Wellness Wednesday: 10 Mood-Boosting Foods for Fall

October 19, 2016

Ah, fall. After blistering summer temperatures and endless heat waves, a drop in the temperatures can feel like a huge relief. There are so many things for which you can look forward this season: cozy sweaters, playing in the leaves, spectacular foliage colors, warm beverages, comfort foods. But shorter days and longer nights can trigger anxiety and depression in some, and that means that those comforting foods should include some options of the mood-boosting variety. In other words, it’s possible to help lift some of your brain chemistry by eating foods that boost your mental health.

Below are some of the best mood-boosting foods that come along with the fall season. Consider adding some of these to your grocery list:

Apples – High in antioxidants and filled with soluble fiber to balance your blood sugar, it’s true that an apple a day can help keep any number of maladies away. Throw one in your bag, or try any number of healthy recipes. Baked apples are a personal favorite.

Pumpkin Seeds – Speaking of delicious squash and pumpkins, these seeds are packed with zinc, a natural antidepressant, and also help fight off inflammation, which is another cause of anxiety and depression. They also contain magnesium, which can help relax mood.

Squash – According to most nutritionists, one cup of butternut squash packs a good amount of your daily recommended portions of potassium, manganese, and magnesium, all of which are critical for brain health. It also contains a tremendous amount of Vitamin C, which boosts immunity and nervous system health.  Squash come in a wide variety, and can act as a substitute for spaghetti along with being the star of many comforting fall dishes.

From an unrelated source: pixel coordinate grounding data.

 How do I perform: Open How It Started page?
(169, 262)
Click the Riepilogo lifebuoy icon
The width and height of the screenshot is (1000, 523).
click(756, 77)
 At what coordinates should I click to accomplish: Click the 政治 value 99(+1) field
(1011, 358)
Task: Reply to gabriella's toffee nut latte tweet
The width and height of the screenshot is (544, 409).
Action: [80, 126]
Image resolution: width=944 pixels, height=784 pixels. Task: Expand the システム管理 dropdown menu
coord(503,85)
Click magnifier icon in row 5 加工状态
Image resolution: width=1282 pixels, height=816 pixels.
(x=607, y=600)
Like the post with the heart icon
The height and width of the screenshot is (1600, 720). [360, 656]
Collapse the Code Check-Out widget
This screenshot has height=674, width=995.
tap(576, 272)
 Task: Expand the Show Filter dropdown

Cinnamon – One of my personal favorites, it’s been used since the times of the ancient Egyptians as part of many cures for many health conditions. It contains manganese, which aids the central nervous system along with eradicating free radicals. Adding this warming spice to teas, soups, lattes, elixirs, and dishes not only helps your nervous health, but it can slightly boost your metabolism as well.

Turkey – Thanksgiving dinner can do more than just bring you together with loved ones. The meat of the bird is packed with tryptophan, an amino acid that helps you produce serotonin, the feel-good chemical in the brain.

Eggplant – Packed with phytonutrients that act as antioxidants as well as copper, manganese, and vitamin B1, these yummy vegetables are packed with mood-boosting ingredients and tons of fiber. Roasted, baked, or served as the timeless favorite eggplant parmesan, you can lose by adding more of them to your diet.

Turmeric – This delightful, versatile curry contains curcumin, an anti-inflammatory that can alleviate anxiety and depression. Use it on roasted vegetables, add it to soups and stews, or throw it in with teas and juices for a mood-boosting shot of health.

Herbal teas – If you crave warm beverages in the winter, herbal teas — specifically, chamomile — can help soothe anxiety, panic, and insomnia. It also contains no caffeine, which is actually not your friend when dealing with panic, anxiety, and depression.

Sweet Potato – This sweet veggie delivers high amounts of Vitamins A and C, and is loaded with manganese. copper, vitamin B6, biotin, and potassium. This makes an anti-inflammatory, health-loaded super food. Slice them up and serve them as fries, bake one and top it with cinnamon and a touch of honey, or whip them and add them to any number of dishes for better physical and mental health.

Dark chocolate – Filled with flavonoids, the darker the better when it comes to this delightful treat. It helps reduce stress hormones, including cortisol, with continued intake, but just a couple of squares a day are enough. Shave it over cocoa or enjoy a square with herbal tea for dessert.